The Case of Novak Djokovic – How Do Concierge Doctors Deal With Vaccine Mandates?

By HealthClic, Concierge Medicine in London

novak djokovic lifting trophy

At the start of 2022, the world was in utter shock when tennis player and world number 1 Novak Djokovic had his visa cancelled and was banned from competing in the Australian Open. Djokovic had been granted a VISA through a medical exemption to enter the country – despite not being vaccinated against COVID-19. Mr Djokovic had provided proof of recent PCR-confirmed SARS-CoV-2 infection within the past 6 months.


He was held by immigration control for a few days, due to not being fully vaccinated or providing sufficient documents as proof for his exemption. Eventually, after being held for a few days, he was released and allowed to continue with his plans to compete in the Australian Open, but sadly only days later his visa was cancelled again and he was forced to return home. There was outcry from fans around the world, and this drama raised serious concerns amongst many individuals around the world about what vaccine mandates could mean for the average person who just wanted to do his/her job.


What Are The Consequences Of Being Unvaccinated?

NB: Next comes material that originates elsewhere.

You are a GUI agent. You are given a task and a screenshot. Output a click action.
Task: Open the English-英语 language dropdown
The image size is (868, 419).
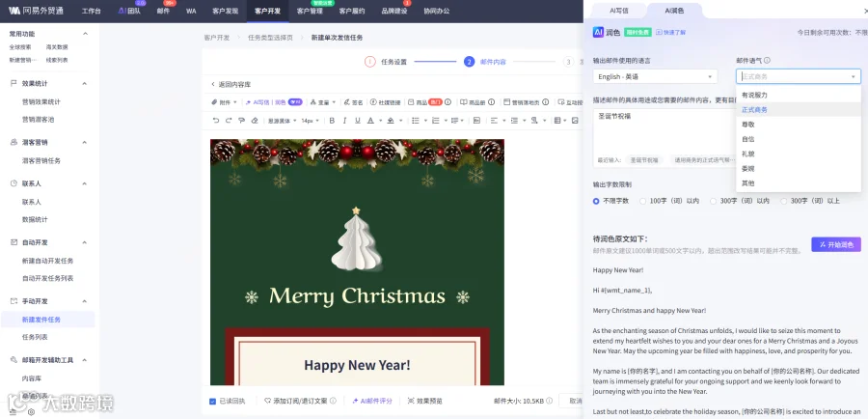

These vaccinations against COVID-19 intend to reduce chance of developing serious illness following COVID-19 infection, but unfortunately some variants have shown a high prevalence amongst not only the unvaccinated, but even vaccinated people. Whilst COVID-19 vaccines reduce the risk of serious disease, they are not necessarily going to stop you from catching the virus itself. Most healthy people (vaccinated and unvaccinated) may find that they have relatively mild symptoms when they contract COVID-19, and as a result appear to be less likely to spread it compared to people who have acute symptoms that may include coughing, sneezing, runny nose, etc.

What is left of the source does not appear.